Photography, Japanese American internment focus of talk

James C. Curtis, professor emeritus of history, will speak about his book Discriminating Views: Documentary Photography and Japanese American Internment at 5 p.m., Thursday, Nov. 10, in 122 Memorial Hall on the University of Delaware’s Newark campus.

The lecture, which is free and open to the public, is sponsored by the Asian Studies Program and the Department of History.

Discriminating Views focuses on photographers hired by the U.S. War Relocation Authority during World War II. It shows how their images were shaped by the government’s need to explain and justify the evacuation, confinement and eventual resettlement of more than 110,000 Japanese Americans during the war.

Curtis, a former director of UD’s Winterthur Program in American Material Culture, led efforts to create the University’s History Media Center in 1970 and to establish a curriculum in visual history.
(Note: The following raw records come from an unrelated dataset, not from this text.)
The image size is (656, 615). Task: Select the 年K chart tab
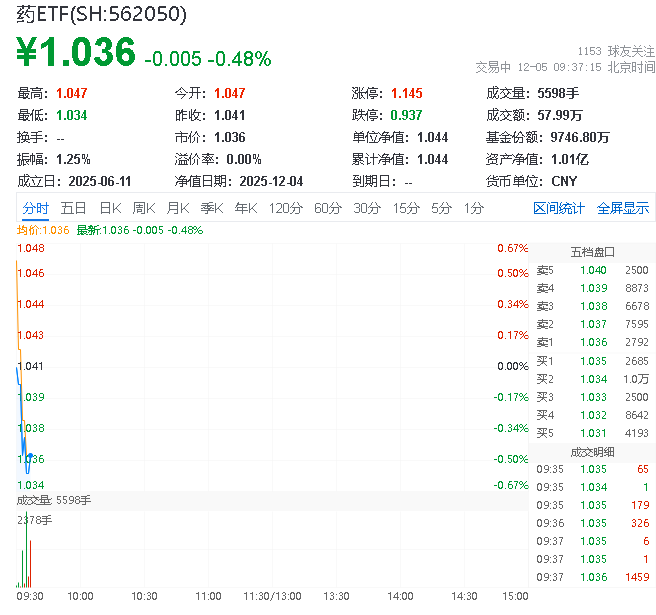pos(246,208)
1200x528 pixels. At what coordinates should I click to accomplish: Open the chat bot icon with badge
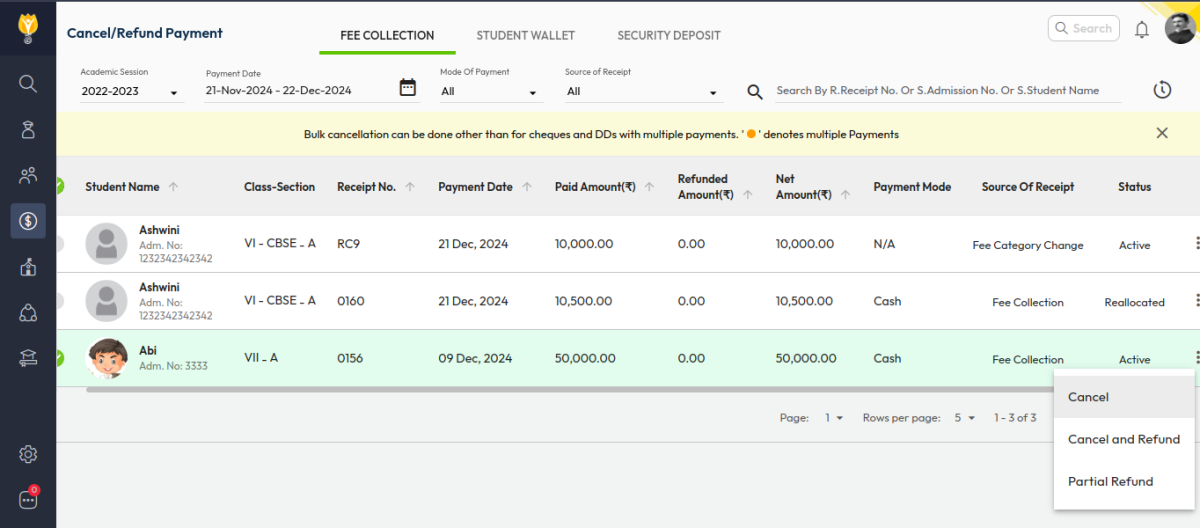tap(28, 499)
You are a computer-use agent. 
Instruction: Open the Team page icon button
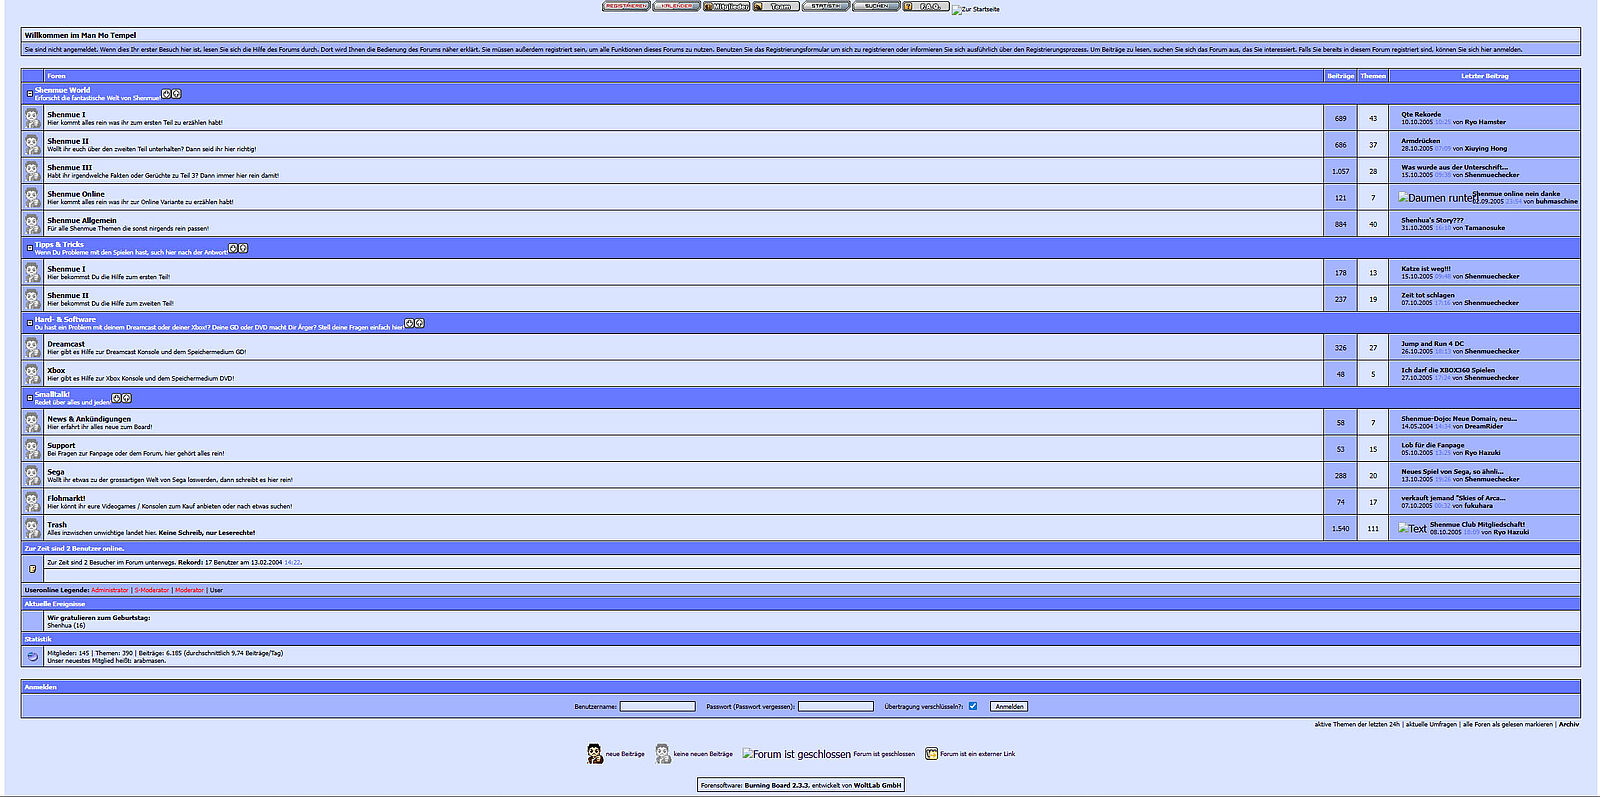(x=775, y=6)
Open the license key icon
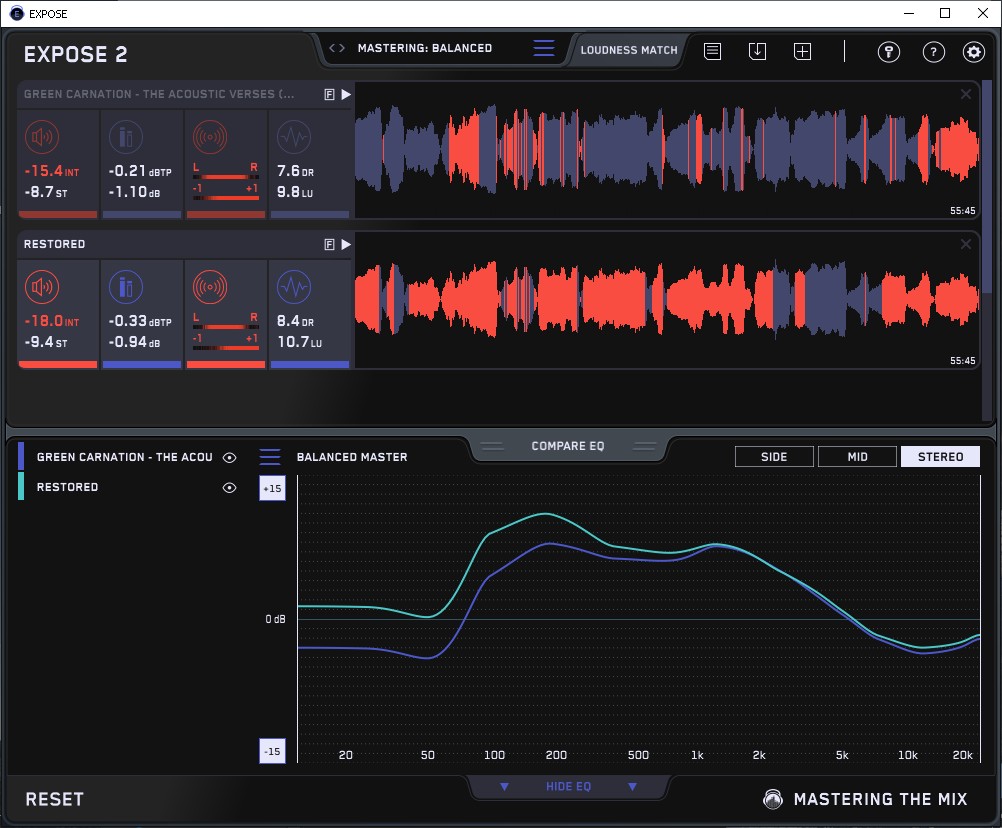Viewport: 1002px width, 828px height. point(889,52)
A course titled “Images of Race and Ethnicity in American Culture” and a graduate seminar in material culture theory provided important forums for the development of Discriminating Views.

Curtis’ previous books include The Fox at Bay: Martin Van Buren and the Presidency, Andrew Jackson and the Search for Vindication and Mind’s Eye, Mind’s Truth: FSA Photography Reconsidered. He is co-editor of The Black Experience in America: Selected Essays.